Dataset records START

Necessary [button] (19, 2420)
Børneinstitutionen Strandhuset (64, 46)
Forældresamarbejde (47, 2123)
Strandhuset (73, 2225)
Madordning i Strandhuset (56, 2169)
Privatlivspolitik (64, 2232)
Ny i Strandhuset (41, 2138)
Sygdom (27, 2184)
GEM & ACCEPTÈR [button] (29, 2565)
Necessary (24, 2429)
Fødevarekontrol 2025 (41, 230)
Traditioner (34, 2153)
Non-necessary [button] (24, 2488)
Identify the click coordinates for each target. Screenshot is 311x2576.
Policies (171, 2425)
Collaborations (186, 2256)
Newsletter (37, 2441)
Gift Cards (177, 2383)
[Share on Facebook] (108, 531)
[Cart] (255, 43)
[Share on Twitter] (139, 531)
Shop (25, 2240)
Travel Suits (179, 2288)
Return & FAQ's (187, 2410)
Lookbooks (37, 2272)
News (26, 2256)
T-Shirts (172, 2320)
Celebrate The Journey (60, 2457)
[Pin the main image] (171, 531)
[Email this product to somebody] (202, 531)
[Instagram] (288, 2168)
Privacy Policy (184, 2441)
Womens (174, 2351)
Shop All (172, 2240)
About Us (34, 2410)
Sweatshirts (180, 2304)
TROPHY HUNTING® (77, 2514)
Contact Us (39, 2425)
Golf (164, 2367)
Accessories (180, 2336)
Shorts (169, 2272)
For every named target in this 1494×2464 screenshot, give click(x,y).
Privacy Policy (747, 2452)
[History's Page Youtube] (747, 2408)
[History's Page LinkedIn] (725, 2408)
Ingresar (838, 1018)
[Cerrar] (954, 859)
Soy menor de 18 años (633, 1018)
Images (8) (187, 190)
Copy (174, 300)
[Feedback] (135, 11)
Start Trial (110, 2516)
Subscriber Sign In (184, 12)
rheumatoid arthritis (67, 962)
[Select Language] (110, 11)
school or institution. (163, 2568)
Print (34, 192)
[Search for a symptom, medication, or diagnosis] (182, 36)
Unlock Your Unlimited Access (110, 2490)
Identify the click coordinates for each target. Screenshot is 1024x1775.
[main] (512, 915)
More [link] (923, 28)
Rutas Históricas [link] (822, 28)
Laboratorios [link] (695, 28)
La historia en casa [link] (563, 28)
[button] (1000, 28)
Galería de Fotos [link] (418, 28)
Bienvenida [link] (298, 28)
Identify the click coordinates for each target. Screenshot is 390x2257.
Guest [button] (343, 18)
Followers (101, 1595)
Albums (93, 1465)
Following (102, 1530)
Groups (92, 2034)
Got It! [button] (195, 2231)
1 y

Dataset records END

** Exercise **
Could you reproduce, exactly, every line above from the line with "Shorts (169, 2272)" to the line with "Start Trial (110, 2516)", and no other line? Both ends count.

** Solution to this problem **
Shorts (169, 2272)
For every named target in this 1494×2464 screenshot, give click(x,y).
Privacy Policy (747, 2452)
[History's Page Youtube] (747, 2408)
[History's Page LinkedIn] (725, 2408)
Ingresar (838, 1018)
[Cerrar] (954, 859)
Soy menor de 18 años (633, 1018)
Images (8) (187, 190)
Copy (174, 300)
[Feedback] (135, 11)
Start Trial (110, 2516)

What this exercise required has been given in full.